First, we need to generate some data.


In [2]:
# softmax response function
def softmax(q,temp):
        p=numpy.exp(q[0]/temp)/(numpy.exp(q[0]/temp)+numpy.exp(q[1]/temp))
        if p>numpy.random.rand():
            return 0
        else:
            return 1
        
# function to generate probabilistic outcomes
# p_A is probability of reward for outcome 1
def outcome(resp,correct,prob=0.75):
    if numpy.random.rand()<prob:
        rewarded_outcome=correct
    else:
        rewarded_outcome=numpy.abs(1-correct)
    if resp==rewarded_outcome:
        return 1
    else:
        return 0
 
# function to generate correct responses
def get_correct_resp(ntrials=1000,nswitch=50):
    correct_resp=numpy.zeros(ntrials)
    # switch every 50 trials
    for i in range(0,ntrials,nswitch*2):
        correct_resp[i:(i+nswitch)]=1
    return correct_resp

In [14]:
# forward model to generate data using q-learning
def generate_data(learning_rate=0.1,temp=1,prob=0.8):

    correct_resp=get_correct_resp()
    ntrials=len(correct_resp)
    q=numpy.zeros((ntrials,2))
    resp=numpy.zeros(ntrials)
    reward=numpy.zeros(ntrials)
    
    for i in range(ntrials):
        if i==0:
            q[i,:]=numpy.array([0,0])
        else:
            q[i,:]=q[i-1,:]
        resp[i]=softmax(q[i,:],temp)
        reward[i]=outcome(resp[i],correct_resp[i],prob)
        q[i,int(resp[i])]=q[i,int(resp[i])] + learning_rate*(reward[i]-q[i,int(resp[i])])
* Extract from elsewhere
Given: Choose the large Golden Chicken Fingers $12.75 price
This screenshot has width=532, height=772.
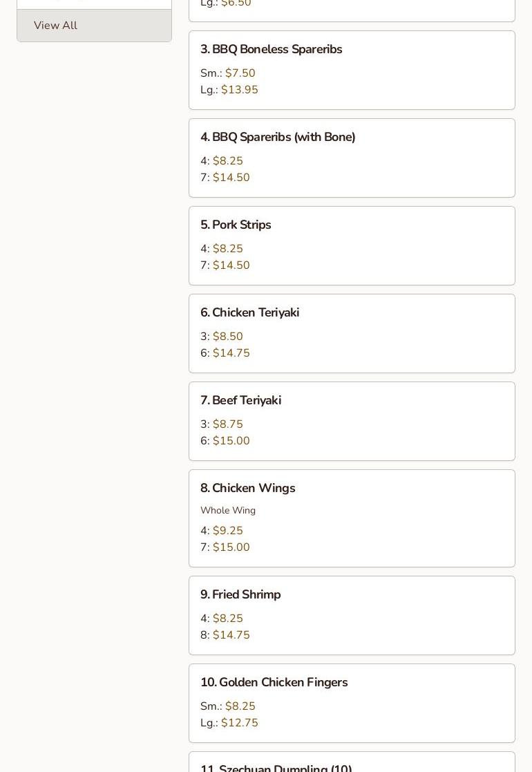Looking at the screenshot, I should 239,723.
    return resp,reward,q,learning_rate,temp

In [15]:
# generate some data and plot it

resp,reward,q,learning_rate,temp=generate_data(prob=0.9)
correct= resp==get_correct_resp()

plt.subplot(2,1,1)
smooth=statsmodels.nonparametric.smoothers_lowess.lowess(correct,numpy.arange(resp.shape[0]),frac=0.02)
plt.plot(smooth[:,1])
plt.axis([0,1000,0,1])
plt.xlabel('trials')
plt.ylabel('Proportion optimal responses')
plt.subplot(2,1,2)
plt.plot(q[:,0],'blue')
plt.plot(q[:,1],'red')
plt.ylabel('Q values')


Out[15]:
<matplotlib.text.Text at 0x10c073898>

Now, we want to fit a model to the behavior above. It is challenging to estimate both the learning rate and temperature parameters, so we will just fix temperature and estimate learning rate. We first need to implement the likelihood function for the Q-learning model.


In [8]:
# we will be using a minimization routine, so we return the negative log likelihood
def q_negloglike(params):
    lr=params[0]
    if len(params)>1:
        temp_t=params[1]
    else:
        temp_t=1
        
    assert resp.shape[0]==reward.shape[0]
    
    q=[0.0,0,0]
    ll_sum=0
    
    for i in range(resp.shape[0]):
        # log of choice probability (from Daw): β · Qt(ct) − log(exp(β · Qt(L)) + exp(β · Qt(R)))
        ll_sum+=temp_t*q[int(resp[i])] - numpy.log(numpy.exp(q[0]*temp_t)+numpy.exp(q[1]*temp_t))
        q[int(resp[i])]=q[int(resp[i])] + lr*(reward[i]-q[int(resp[i])])
    return -1*ll_sum

Fit the likelihood function to the data by maximum likelihood for a range of parameter values, and plot the likelihood surface.


In [9]:
lrvals=numpy.arange(0,1,0.005)
tempvals=numpy.arange(0,2,0.01)
ll=numpy.zeros((len(lrvals),len(tempvals)))
for lr in range(len(lrvals)):
  for t in range(len(tempvals)):
    ll[lr,t]=q_negloglike([lrvals[lr],tempvals[t]])

In [19]:
plt.imshow(-1*ll,aspect='auto',cmap='gray',
           extent=[numpy.min(lrvals),numpy.max(lrvals),numpy.min(tempvals),numpy.max(tempvals)])
plt.xlabel('learning rate')
plt.ylabel('softmax temperature')
plt.plot(learning_rate,temp,marker='o',markersize=18,color='yellow')
maxloc=numpy.where(ll==numpy.min(ll))
plt.plot(lrvals[maxloc[0][0]],tempvals[maxloc[1][0]],marker='+',markersize=18,color='red')
#plt.plot(loglike[80,:10])
print('parameter values (estimated/true):')
print('learning rate: %0.3f/%0.3f'%(lrvals[maxloc[0][0]],learning_rate))
print('temperature: %0.3f/%0.3f'%(tempvals[maxloc[1][0]],temp))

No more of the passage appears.